Hal Finney was the receiver of the first bitcoin transaction. He reportedly received 10 BTC from Nakamoto on January 12, 2009. Other cypherpunks who were also involved in the early transactions were Wei Dai and Nick Szabo.

It is estimated that Nakamoto mined over 1 million Bitcoin before disappearing. In 2012, he ceded the network alert key and control of the code repository over to Gavin Andresen, who became lead developer of the Bitcoin Foundation. From there, the goal was to decentralize control of the network.

10,000 Bitcoin Pizzas

The first attributed commercial transaction of Bitcoin was the purchase of pizza. It is now an infamous story in cryptocurrency circles.

In 2010, programmer Laszlo Hanyecz bought two Papa John's pizzas from Jeremy Sturdivant.
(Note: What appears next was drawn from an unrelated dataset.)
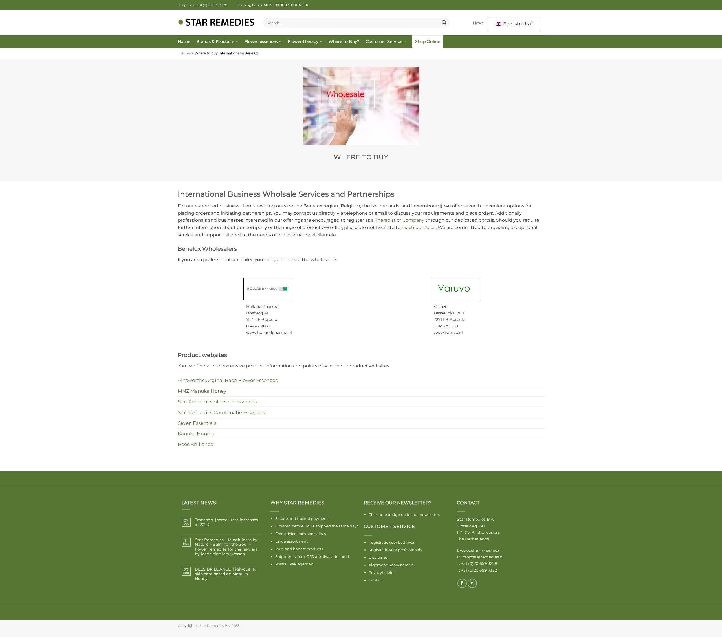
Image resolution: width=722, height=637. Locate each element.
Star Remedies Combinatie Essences (221, 412)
The goal was to see if Bitcoin could be used for a real world acquisition.

As the price of Bitcoin increased, so did the cost of the pizzas. By the end of the 2010s, with Bitcoin reaching 5 figures, those two pizzas ended up costing millions of dollars.

Distributed Ledger Technology

Bitcoin is seen as the first distributed ledger technology. The major breakthrough was the solving of the double-spend problem.

All transactions are recorded in blocks. These form the ledger that is built as more are added to the chain. The ledger is validated by computers all over the world that keep the network running. It is decentralized to the degree that no individual or group can reverse the transactions. For this reason, many feel that Bitcoin cannot be shut down.

Each node runs its own copy of the blockchain. Those that add blocks validate transactions, add them to their copy of the ledger, and then broadcast these ledger additions to other nodes. This is all done without any central authority of entity.

Once this is done, the software is able to determine when a particular Bitcoin was spent, which is needed to prevent double-spending. A conventional ledger records the transfers of actual bills or promissory notes that exist apart from it, but the blockchain is the only place that Bitcoins can be said to exist in the form of unspent outputs of transactions.

This presents a radical change to the traditional monetary system. Here, the banks are the ones that handle all the transactions and alter the ledger. They are the gatekeepers of all the global financial activities occurring around the world.

By having a network of uncorrelated node operators from around the world, blockchain offers ledger technology that could shift things away from the legacy server based systems.

Impact As Money

Bitcoin can be thought of as money that operates outside of any government and the central bank system. The decentralized and global nature of the network make it more akin to the Eurodollar system than one that operates domestically.

The approach is disinflationary money with a halving roughly every four years. This means the rewards per block are reduced by 50%. Here we see the distribution of the coins slowing, until it reaches the hard cap of 21 million. It is expect to reach this in 2140.

Many believe the hard cap will help make Bitcoin a strong store of value. A challenge could arise in the fact that it lacks money elasticity to serve as a primary driver of the global economy.

Bitcoin's smallest unit of account is the Satoshi (Sat), with 100 million equaling one Bitcoin.